(Saved data entries)
=== Begin Enclosure ===
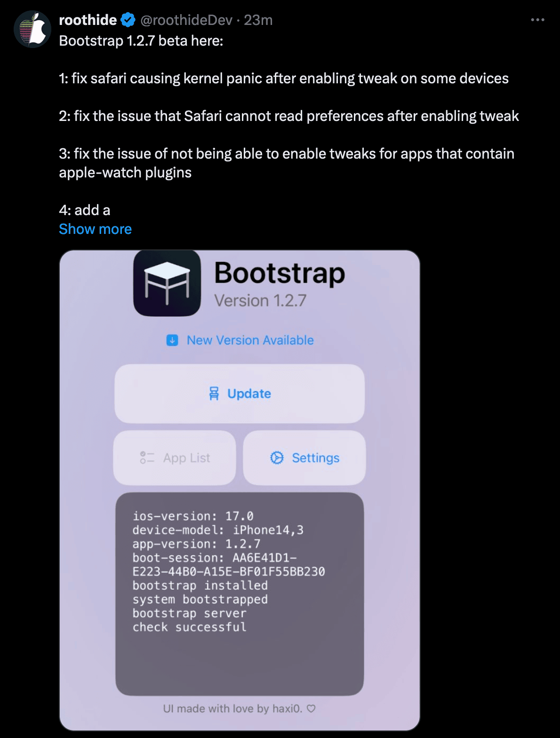This screenshot has height=738, width=560.
Task: Open the roothide profile avatar
Action: coord(32,29)
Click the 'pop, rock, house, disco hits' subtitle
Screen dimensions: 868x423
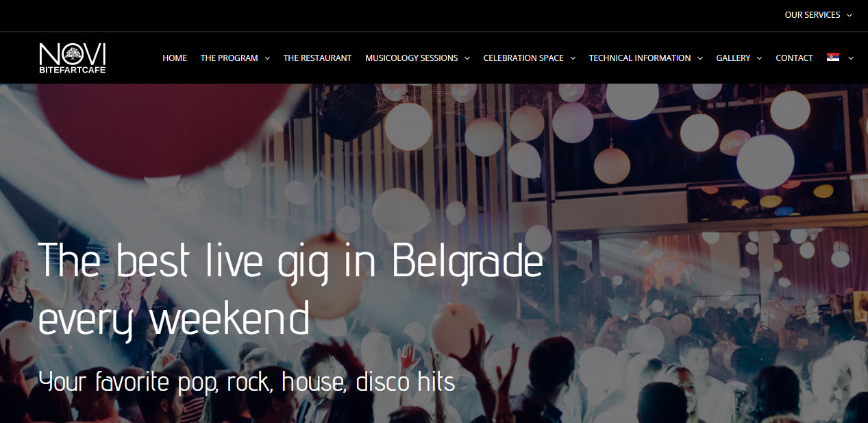click(247, 382)
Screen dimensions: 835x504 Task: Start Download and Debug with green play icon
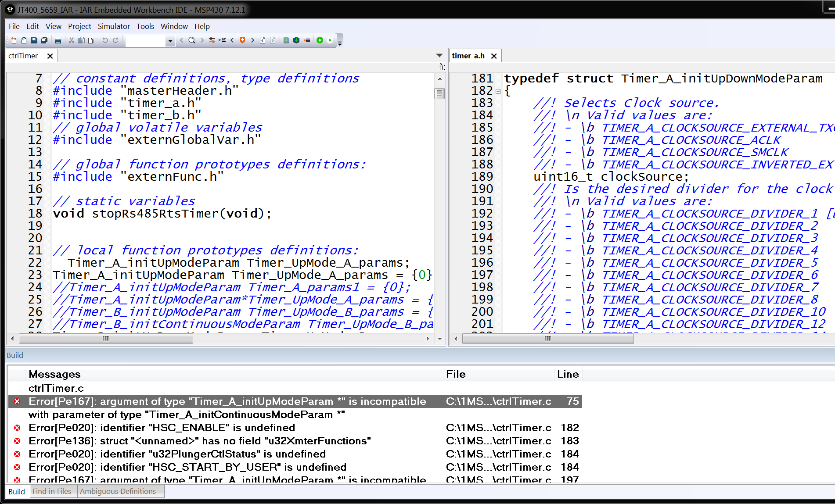point(320,40)
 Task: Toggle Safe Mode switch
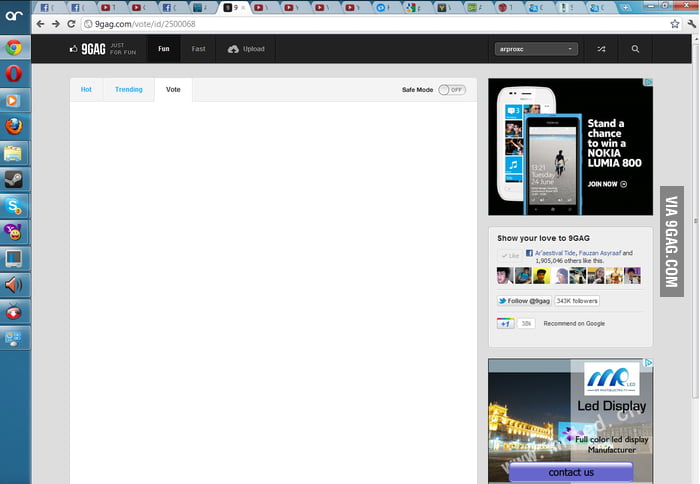click(x=451, y=90)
=== End Enclosure ===
Please retype exactly the lines from the one containing "Screen dimensions: 868x423" through the last line of the records, both included, leaving out every picture.

__Exercise solution__.
Screen dimensions: 868x423
click(247, 382)
Screen dimensions: 835x504 Task: Start Download and Debug with green play icon
point(320,40)
 Task: Toggle Safe Mode switch
click(x=451, y=90)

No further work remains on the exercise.